### What needs to be done
Copy out the entries from the line with "Click the chart title Bar Chart of Results" up to and including the line with "point(442,315)", character for character.

### Record extracts
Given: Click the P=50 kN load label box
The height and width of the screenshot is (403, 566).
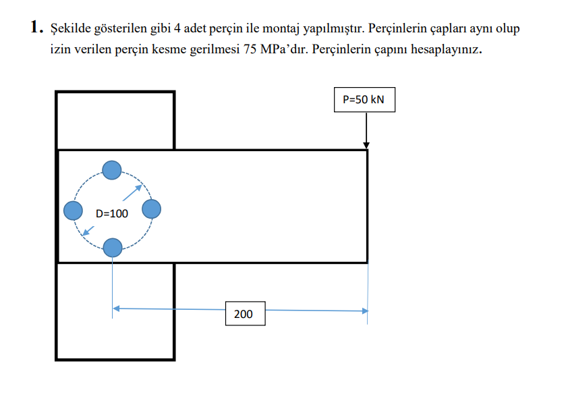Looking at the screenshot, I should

...

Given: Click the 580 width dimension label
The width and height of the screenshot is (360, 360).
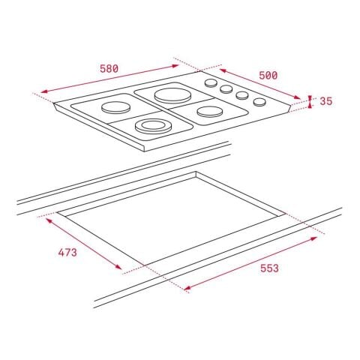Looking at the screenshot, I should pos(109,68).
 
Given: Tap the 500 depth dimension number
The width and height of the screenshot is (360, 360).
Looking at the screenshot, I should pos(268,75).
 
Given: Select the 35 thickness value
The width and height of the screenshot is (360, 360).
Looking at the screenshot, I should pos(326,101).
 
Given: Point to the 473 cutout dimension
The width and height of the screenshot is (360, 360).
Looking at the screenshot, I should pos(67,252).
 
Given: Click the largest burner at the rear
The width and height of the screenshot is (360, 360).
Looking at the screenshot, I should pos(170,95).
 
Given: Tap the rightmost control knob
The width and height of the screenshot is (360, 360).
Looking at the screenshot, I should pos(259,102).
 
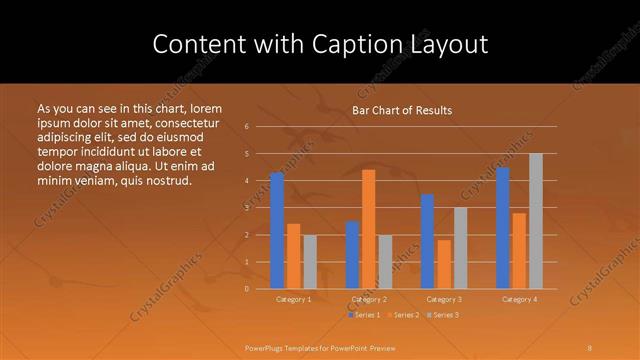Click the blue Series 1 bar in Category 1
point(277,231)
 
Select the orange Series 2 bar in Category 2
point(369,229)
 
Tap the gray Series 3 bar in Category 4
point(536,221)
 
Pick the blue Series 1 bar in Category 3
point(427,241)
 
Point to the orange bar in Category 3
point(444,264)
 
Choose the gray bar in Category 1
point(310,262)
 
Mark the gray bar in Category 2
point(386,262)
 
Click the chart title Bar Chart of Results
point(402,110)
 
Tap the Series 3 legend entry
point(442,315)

### Solution to the exercise
Click the chart title Bar Chart of Results
point(402,110)
 
Tap the Series 3 legend entry
point(442,315)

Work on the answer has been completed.